TAP / グレッグ・イーガン

究極の言語というものが、もしあるとするのならば、それはどんなものになるだろうか。それは「ことばでは言い表せない感動」とやらも、容赦なく言語化してしまうものになるだろう。人間が感じうるありとあらゆる感覚/情動、そのすべてのパターンを正確に言語のかたちに換言してしまうのだ。人間はほとんどの情報を体感するが、言語を通した情報だけは「体感を抜きにした認識」ができる。すばらしい風景の描写を読み、そのイメージに酔いしれることもできる一方で、その描写が言わんとしていることをただそのまま理解するという乾いた認識もできる。究極の言語を手にした人は、ありとあらゆる経験を正確に認識してしまうのだろう。しかしその正確性ゆえに誤解や誤読が一切できなくなってしまうのだから、今までなあなあでやってきたところができなくなってしまい困るかもしれない。
表題作はいつものイーガンです。安心の面白さ。似たような話では長谷敏司「あなたのための物語」がオススメです。 他の短編で面白かったのはゲーテッドタウン遺伝子版の「要塞」、死を思弁によってごまかそうとした「森の奥」。「銀炎」は世界に過剰に意味を見いだそうとするスピリチュアルな人たちと冷徹に向き合う話。悪くはないけど「トンデモ本の世界」みたいにネタにして笑えるくらいにしたほうが、啓蒙的にはいいと個人的には思う。「散骨」・「自警団」といったホラーはぜんぜん合わなかった。やっぱりSFだけ読んでいたいな。「ユージーン」についてはイーガンスレから改変ネタを引用しておきます。笑った。

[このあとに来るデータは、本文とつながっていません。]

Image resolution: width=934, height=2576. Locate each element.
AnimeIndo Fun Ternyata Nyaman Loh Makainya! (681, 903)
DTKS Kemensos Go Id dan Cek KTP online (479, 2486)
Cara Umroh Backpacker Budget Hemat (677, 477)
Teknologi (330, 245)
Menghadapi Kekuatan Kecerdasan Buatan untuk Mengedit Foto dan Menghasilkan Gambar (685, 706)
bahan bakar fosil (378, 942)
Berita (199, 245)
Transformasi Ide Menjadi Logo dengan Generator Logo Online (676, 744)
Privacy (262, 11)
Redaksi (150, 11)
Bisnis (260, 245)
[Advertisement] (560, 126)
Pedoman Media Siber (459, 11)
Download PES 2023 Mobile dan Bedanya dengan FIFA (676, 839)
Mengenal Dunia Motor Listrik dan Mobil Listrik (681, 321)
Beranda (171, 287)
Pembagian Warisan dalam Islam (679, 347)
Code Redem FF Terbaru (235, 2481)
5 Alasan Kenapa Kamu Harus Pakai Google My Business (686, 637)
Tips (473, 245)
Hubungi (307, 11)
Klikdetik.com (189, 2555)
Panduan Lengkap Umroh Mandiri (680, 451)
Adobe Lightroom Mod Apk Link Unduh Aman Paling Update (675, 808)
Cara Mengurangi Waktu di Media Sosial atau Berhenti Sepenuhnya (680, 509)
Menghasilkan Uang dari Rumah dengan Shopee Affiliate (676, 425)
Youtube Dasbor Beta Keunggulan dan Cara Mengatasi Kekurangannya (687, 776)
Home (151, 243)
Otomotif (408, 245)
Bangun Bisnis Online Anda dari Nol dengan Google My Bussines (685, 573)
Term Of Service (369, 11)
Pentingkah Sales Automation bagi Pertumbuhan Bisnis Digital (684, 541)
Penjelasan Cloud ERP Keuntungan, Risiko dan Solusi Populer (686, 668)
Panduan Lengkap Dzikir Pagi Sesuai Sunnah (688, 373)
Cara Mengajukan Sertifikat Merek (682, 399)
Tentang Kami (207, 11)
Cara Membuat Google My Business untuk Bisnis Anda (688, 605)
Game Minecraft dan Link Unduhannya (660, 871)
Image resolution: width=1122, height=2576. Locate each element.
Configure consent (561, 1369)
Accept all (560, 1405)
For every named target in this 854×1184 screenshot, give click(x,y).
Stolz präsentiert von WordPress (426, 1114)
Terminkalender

5 :名無しは無慈悲な夜の女王[sage]:2009/09/26(土) 10:08:05


ヤバイ。ユージーン、ヤバイ。まじでヤバイよ、マジヤバイ。
ユージーンヤバイ。
まず、天才。もう天才なんてもんじゃない。超天才。
天才とかっても
アインシュタイン、3カートンぶんくらい?」
とか、もう、そういうレベルじゃない。
何しろまだ生れてないの。生死を超越してる。存在してないにも関わらず超天才。
しかも、これからも存在しないらしい。ヤバイよ。過去も現在も未来も関係ないよ。
だって、普通は生れてないと何も出来ないじゃん。だって、生れてもいないのに親のスネをかじれないじゃん。生れてもいない子供がニートとか困るっしょ。
子供が欲しいなと思って医者に相談しただけで、生んでもいない子供に、貯金全額使い込まれてるとか泣くっしょ。
だから普通のニートは生きて金をせびる。話のわかるニートだ。

けどユージーンはヤバイ。そんなの気にしない。親の金使い込みまくり。しかも、金の使い道が自分の存在可能性を排除するため。ヤバすぎ。
存在しないって言ったけど、存在しなくても自らの意思で過去に影響を与える、そんで自分が決して生れないように操作する。
「じゃあ、一体、どこが起点なのよ?」
って事になるけど、それは多分作者にもわからない。ヤバイ。イーガンにもわからないなんて凄すぎる。

それに超引き篭もり。超空気。超涅槃。実存しなくちゃならない理由が見つからないとか平気で言い出す。
実存から引き篭もるって。どんだけヒッキーなんだよ。

なんつってもユージーンは、やる気が無い、存在しなくても平気だし。
うちらなんて、ダルくなったらネットとか見たり、おやつ食べたりするのに、
ユージーンは全然平気。そもそも永劫に存在しない。凄い。ヤバイ。

とにかく貴様ら、ユージーンのヤバさをもっと知るべきだと思います。
そんなヤバイユージーンを生み出したクック先生とか超偉い。
無かったことにされてるけどがんばれ。超がんばれ。